Ару засмеялся. Обидно мне не было, я радовалась такой удачной легенде. Она помогала мне руководить, спасала от мелких и крупных неприятностей.
— А куда их девать? — все еще усмехаясь, продолжал Ару посвящать меня в тонкости мирской жизни. — Они садятся в точности по ноге, пока свежие, и хоть кажутся мягкими, носить их кому-то еще невозможно, запросто натрешь ноги так, что будешь помирать от гангрены. Знаешь, как мы ловим разбойников? Есть подозрение — смотрим человеку на ноги. За нападение на богатых людей в княжестве полагается смертная казнь, а нам, страже, за пойманного душегуба — хорошая награда.
— Очень справедливый закон, — ехидно заметила я. Плот пристал к берегу.
Матросы грузили свое добро, те, кто встречал их, удерживали плот на волнах. Затишье кончилось, дождь припустил с новой силой и почти скрыл от нас и берег, и дальние скалы. Я позвала Симона на пост, поманила Ару за собой — нам надо было срочно понять, что делать дальше.

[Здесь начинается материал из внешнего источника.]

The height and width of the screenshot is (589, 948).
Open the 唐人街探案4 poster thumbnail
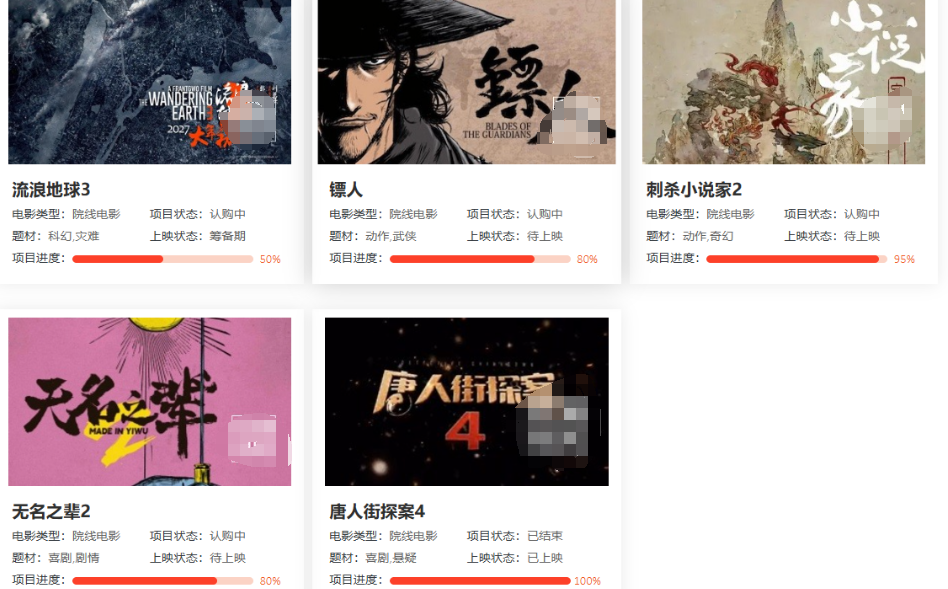[x=467, y=402]
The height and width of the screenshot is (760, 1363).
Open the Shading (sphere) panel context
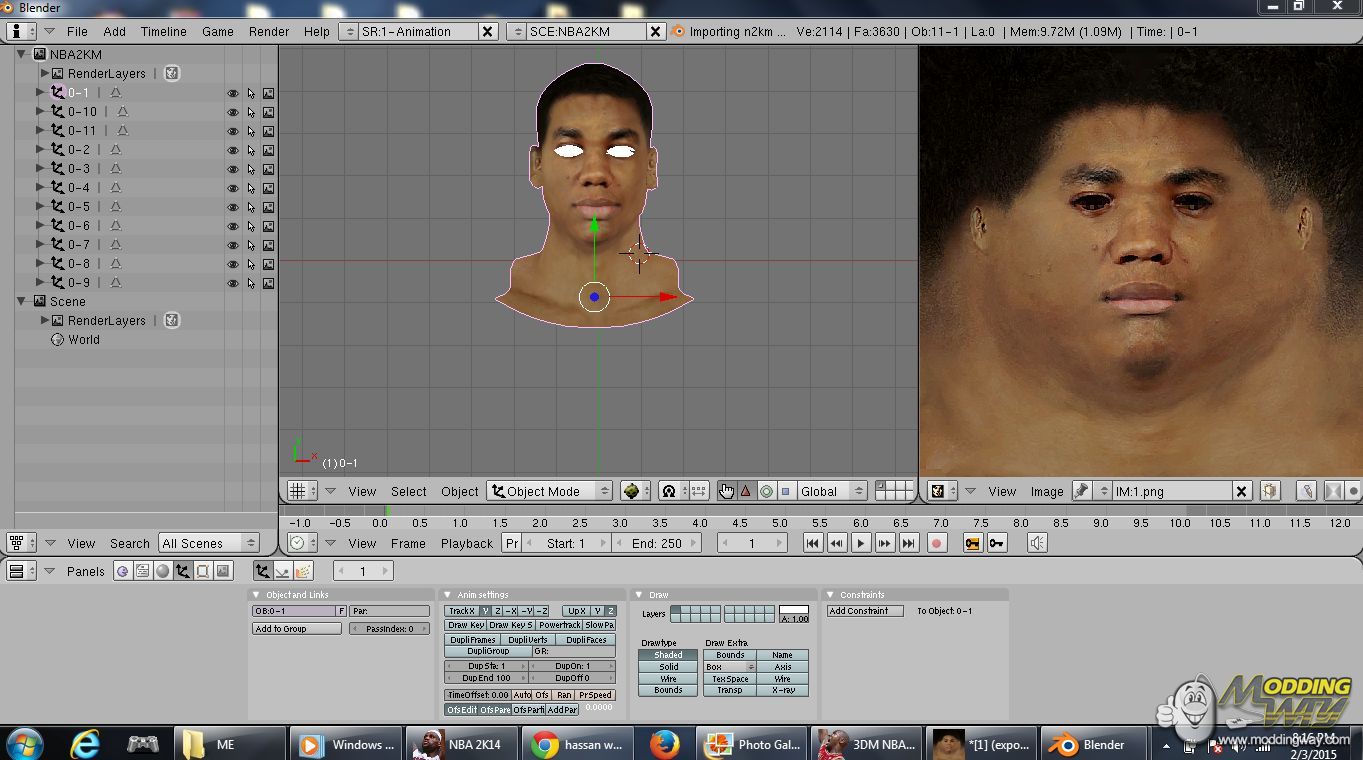[162, 571]
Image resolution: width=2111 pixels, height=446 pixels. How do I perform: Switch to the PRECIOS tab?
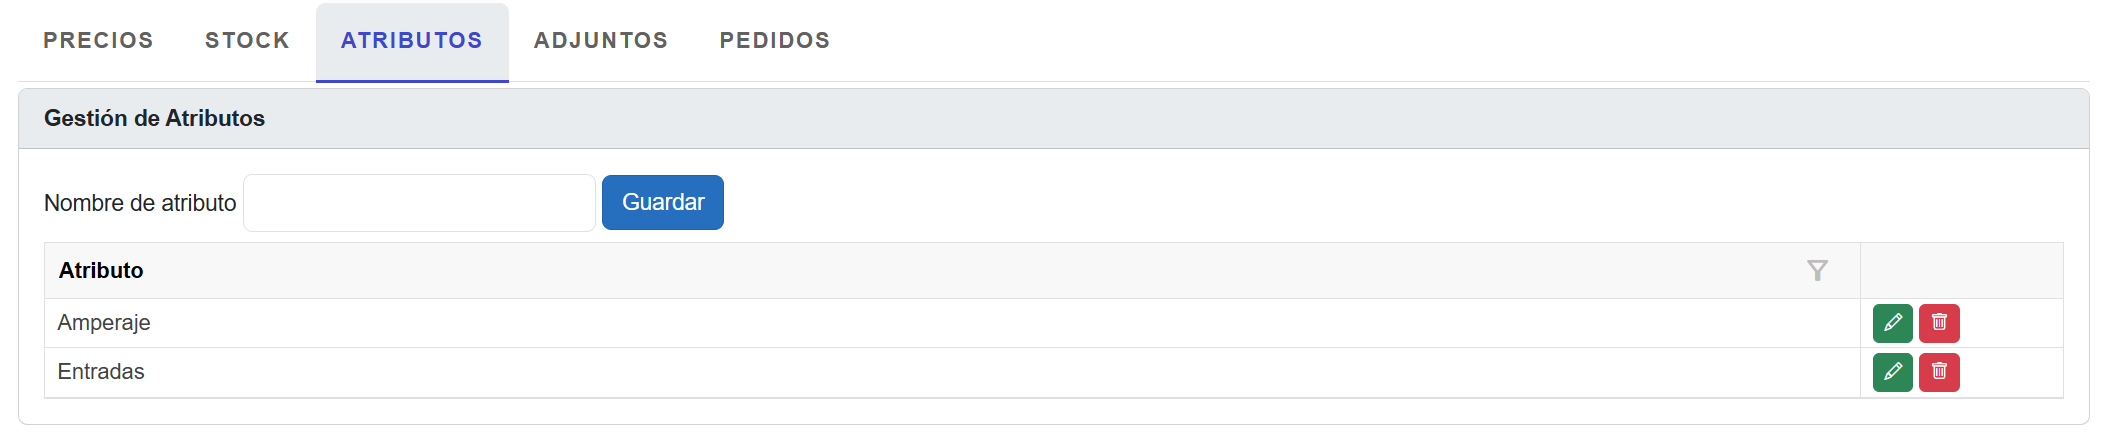(x=98, y=41)
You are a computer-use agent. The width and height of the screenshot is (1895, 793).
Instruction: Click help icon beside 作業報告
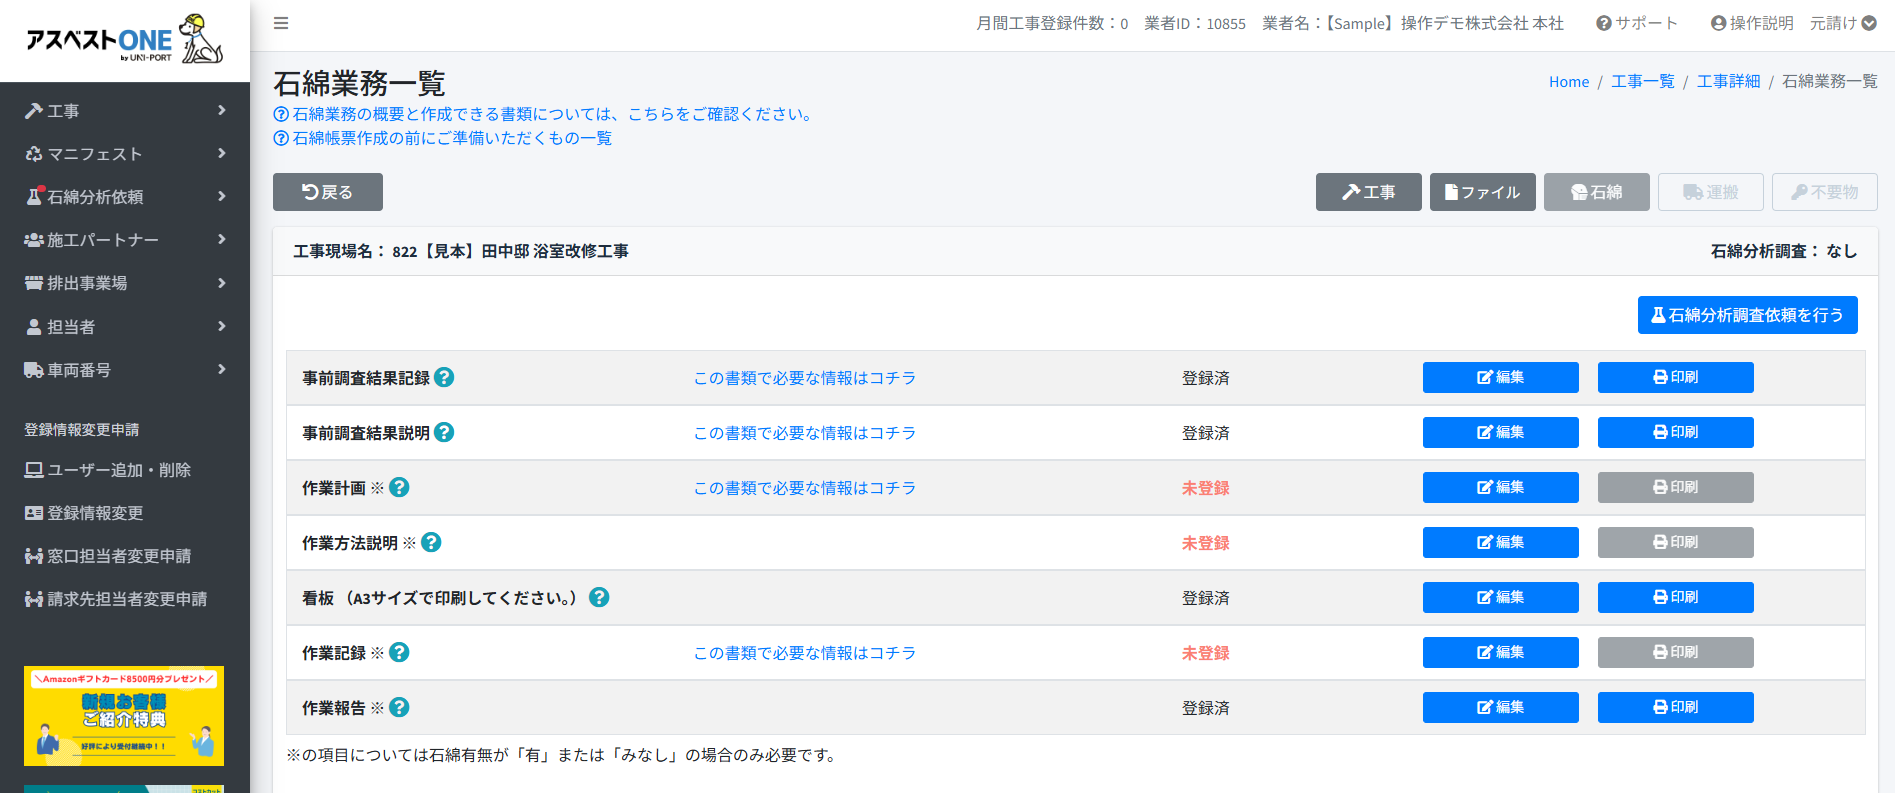point(399,707)
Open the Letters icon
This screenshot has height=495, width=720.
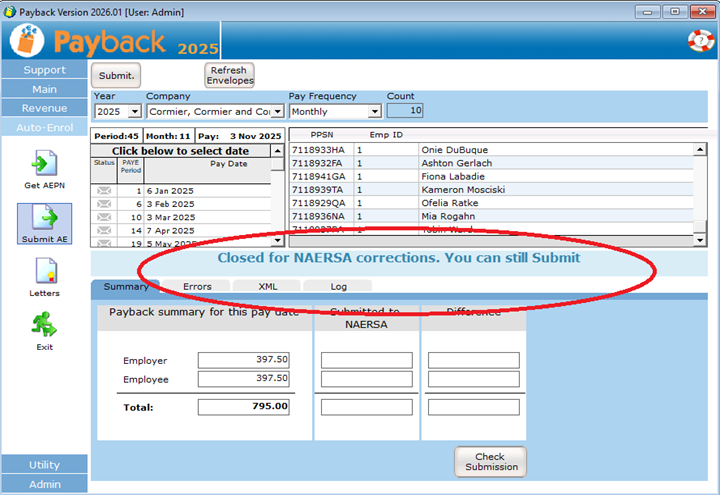tap(44, 271)
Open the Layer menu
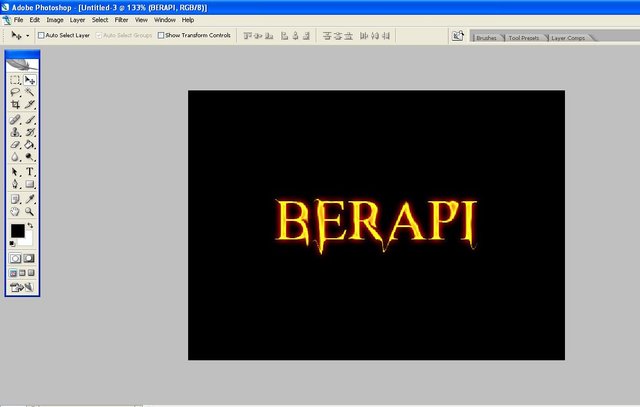640x407 pixels. [77, 20]
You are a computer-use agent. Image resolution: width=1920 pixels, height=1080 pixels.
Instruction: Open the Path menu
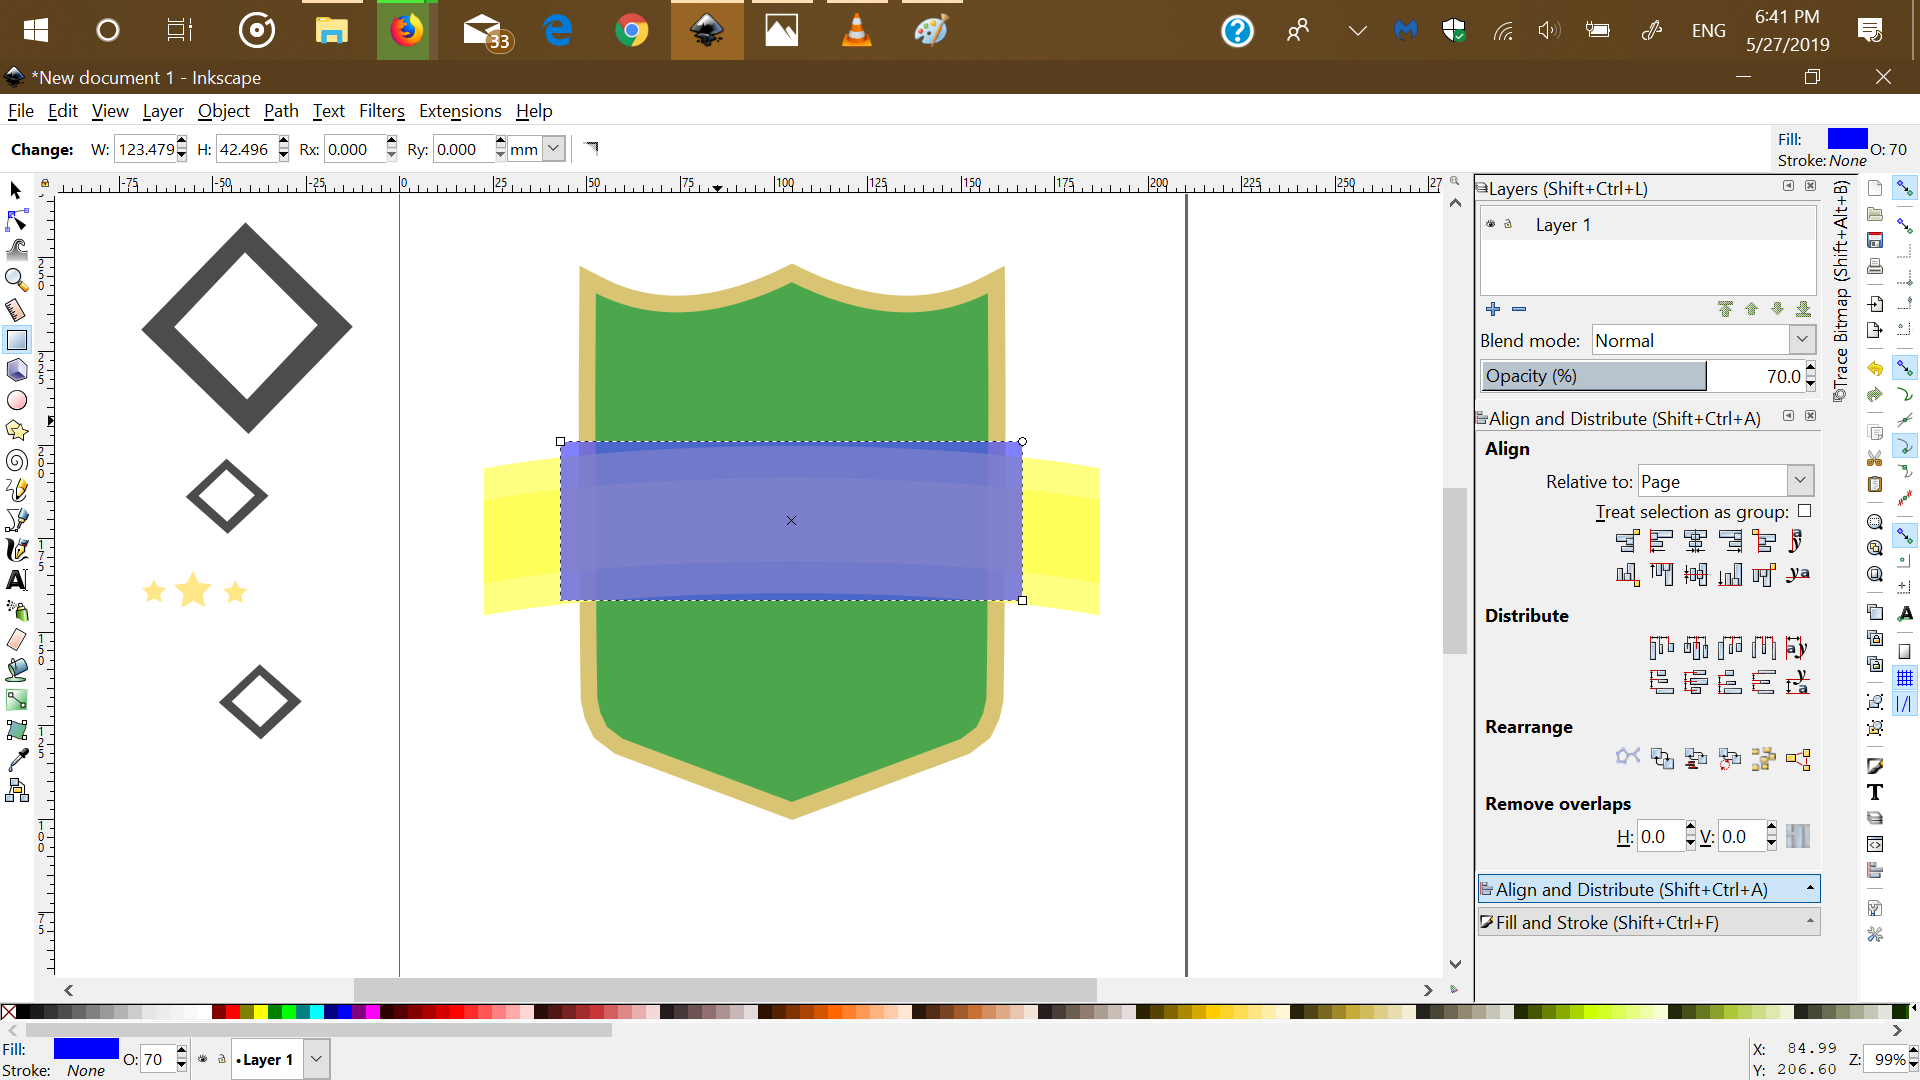281,111
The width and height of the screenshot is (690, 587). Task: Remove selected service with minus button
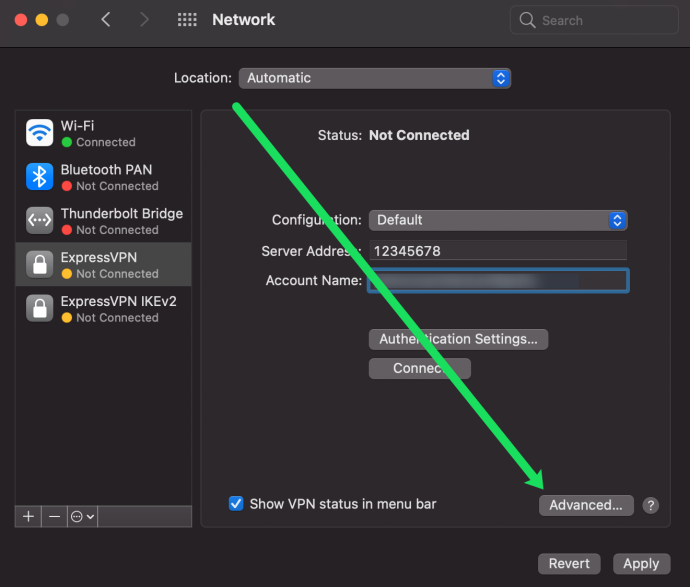(x=55, y=516)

После некоторых препирательств Ару согласился, что единственный вариант — уходить сейчас, подорвав окна. Нет матросов, канвары примерзли, дождь нам спасение, а не смерть. Смешно, но именно на камнях и в бурю я уже погибала однажды — сменила комфортную и успешную жизнь на существование. Была богатой — стала нищей. Была известной — стала никем. Жила в благополучном просвещенном мире — оказалась в богом забытой дыре. Имела перспективы — получила риск быть ограбленной, избитой, обесчещенной, скончаться в муках от болезни, которую у нас могли вылечить за несколько дней…
Ару бережно высыпал на ладонь порох, когда рука его сильно дернулась и драгоценная пыль просыпалась на пол. И пол — пол тоже дрогнул. И я вздрогнула.
Затем затрясся маяк, и в метре от меня упал, глухо стукнув, крупный камень, и мне показалось, что скала разваливается на куски.
Все меры, что я знаю, катастрофически бесполезны. Все до единой. Держаться стен, бежать, прятаться…
— Под стол! — заорала я. — Прячьтесь под стол женщины и дети!..
Глава девятнадцатая
Скала трескается. Маяк рушится. Знали ли матросы, к чему приведет поджог газа? Уже неважно.
Все трещало, дрожало мелко, я рухнула на пол в момент, когда Мижану отпихнул Люсьену с ребенком и ужом ввернулся под стол. Я схватила его за ногу и дернула на себя.
— Люсьена, живо в укрытие!
Она меня вряд ли слышала. Мижану орал и пытался вырваться, я не отпускала, Жизель закатилась под стол и свернулась трясущимся комочком. Ребенка в ее руках не было, и Люсьена, сунув эльфенка Мишель, кинулась за Рене.
— Убей его! — безумно шептал мне на ухо доктор. — Убей, убей! Мы убьем его и поделим его деньги! У него много денег, я знаю, где они!
— Пусти, дрянь! Пусти меня, ты, рыбье отродье! — вопил Мижану, и я терялась в треске, криках, плаче детей и оглушительном «убей». Терялась, но не теряла самообладания.
С грохотом осыпалась кладка, открыв новый вид из прежде узких окон, поднявшуюся пыль прибило ливнем. Я на мгновение потеряла хватку, и Мижану вывернулся.
— Пусти!
Немощный стервец не хотел умирать легко и просто. Я дернулась в сторону, успев дать увесистого пинка Симону, который замешкался, и больше не смогла дышать.